───── Input ─────

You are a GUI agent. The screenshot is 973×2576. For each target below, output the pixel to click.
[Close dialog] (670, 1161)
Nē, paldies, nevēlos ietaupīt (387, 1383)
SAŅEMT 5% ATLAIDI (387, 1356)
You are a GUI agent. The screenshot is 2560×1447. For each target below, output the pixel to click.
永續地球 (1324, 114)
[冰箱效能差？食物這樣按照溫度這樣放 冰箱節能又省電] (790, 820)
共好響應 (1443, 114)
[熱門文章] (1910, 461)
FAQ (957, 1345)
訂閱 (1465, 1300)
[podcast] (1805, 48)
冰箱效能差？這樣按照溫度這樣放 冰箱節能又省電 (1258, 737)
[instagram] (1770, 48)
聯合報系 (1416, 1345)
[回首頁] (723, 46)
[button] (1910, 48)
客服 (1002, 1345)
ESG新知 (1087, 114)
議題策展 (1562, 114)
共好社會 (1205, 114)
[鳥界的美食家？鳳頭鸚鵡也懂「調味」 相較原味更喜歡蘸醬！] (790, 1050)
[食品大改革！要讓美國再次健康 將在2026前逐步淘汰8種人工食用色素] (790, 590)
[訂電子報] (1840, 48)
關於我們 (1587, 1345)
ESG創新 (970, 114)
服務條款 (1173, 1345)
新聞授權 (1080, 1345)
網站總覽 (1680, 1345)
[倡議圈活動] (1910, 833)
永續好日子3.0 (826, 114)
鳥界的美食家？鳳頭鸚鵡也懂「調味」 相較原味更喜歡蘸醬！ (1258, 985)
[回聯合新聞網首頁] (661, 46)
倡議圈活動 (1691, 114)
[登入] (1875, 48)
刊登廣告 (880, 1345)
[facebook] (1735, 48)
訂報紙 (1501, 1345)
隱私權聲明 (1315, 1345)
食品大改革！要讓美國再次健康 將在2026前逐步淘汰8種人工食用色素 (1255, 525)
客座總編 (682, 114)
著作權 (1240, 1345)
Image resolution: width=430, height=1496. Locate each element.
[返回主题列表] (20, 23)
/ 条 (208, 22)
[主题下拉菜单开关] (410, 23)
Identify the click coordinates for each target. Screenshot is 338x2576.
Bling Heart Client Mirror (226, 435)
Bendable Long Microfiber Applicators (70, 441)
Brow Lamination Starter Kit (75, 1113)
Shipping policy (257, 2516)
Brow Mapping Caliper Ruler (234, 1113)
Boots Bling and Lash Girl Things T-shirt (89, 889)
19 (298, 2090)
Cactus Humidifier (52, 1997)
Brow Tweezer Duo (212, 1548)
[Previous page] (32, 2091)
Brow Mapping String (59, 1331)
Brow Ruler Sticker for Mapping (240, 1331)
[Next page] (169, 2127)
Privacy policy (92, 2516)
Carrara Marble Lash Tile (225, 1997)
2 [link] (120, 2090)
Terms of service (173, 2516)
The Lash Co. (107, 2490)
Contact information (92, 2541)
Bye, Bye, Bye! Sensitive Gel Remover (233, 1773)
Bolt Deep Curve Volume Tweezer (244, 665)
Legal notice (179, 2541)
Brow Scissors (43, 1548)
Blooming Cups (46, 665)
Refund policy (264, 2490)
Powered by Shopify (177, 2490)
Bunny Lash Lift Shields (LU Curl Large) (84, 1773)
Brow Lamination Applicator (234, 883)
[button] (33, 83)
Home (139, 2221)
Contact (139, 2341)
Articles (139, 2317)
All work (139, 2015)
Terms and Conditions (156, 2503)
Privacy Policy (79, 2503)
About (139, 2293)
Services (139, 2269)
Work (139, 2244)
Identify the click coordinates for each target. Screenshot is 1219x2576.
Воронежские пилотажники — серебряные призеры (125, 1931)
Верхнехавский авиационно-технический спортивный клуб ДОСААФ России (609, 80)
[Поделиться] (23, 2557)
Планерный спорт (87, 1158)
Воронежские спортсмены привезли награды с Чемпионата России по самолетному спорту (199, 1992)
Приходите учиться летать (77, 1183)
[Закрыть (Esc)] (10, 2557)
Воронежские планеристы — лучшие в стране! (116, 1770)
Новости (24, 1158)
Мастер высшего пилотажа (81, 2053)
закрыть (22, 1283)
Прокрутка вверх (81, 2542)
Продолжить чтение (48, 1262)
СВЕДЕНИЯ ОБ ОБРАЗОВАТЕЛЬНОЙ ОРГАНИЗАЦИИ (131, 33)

─────

[Assignment]
Show a copy of each line from the data that includes the word "相較原味更喜歡蘸醬".

[Your solution]
[鳥界的美食家？鳳頭鸚鵡也懂「調味」 相較原味更喜歡蘸醬！] (790, 1050)
鳥界的美食家？鳳頭鸚鵡也懂「調味」 相較原味更喜歡蘸醬！ (1258, 985)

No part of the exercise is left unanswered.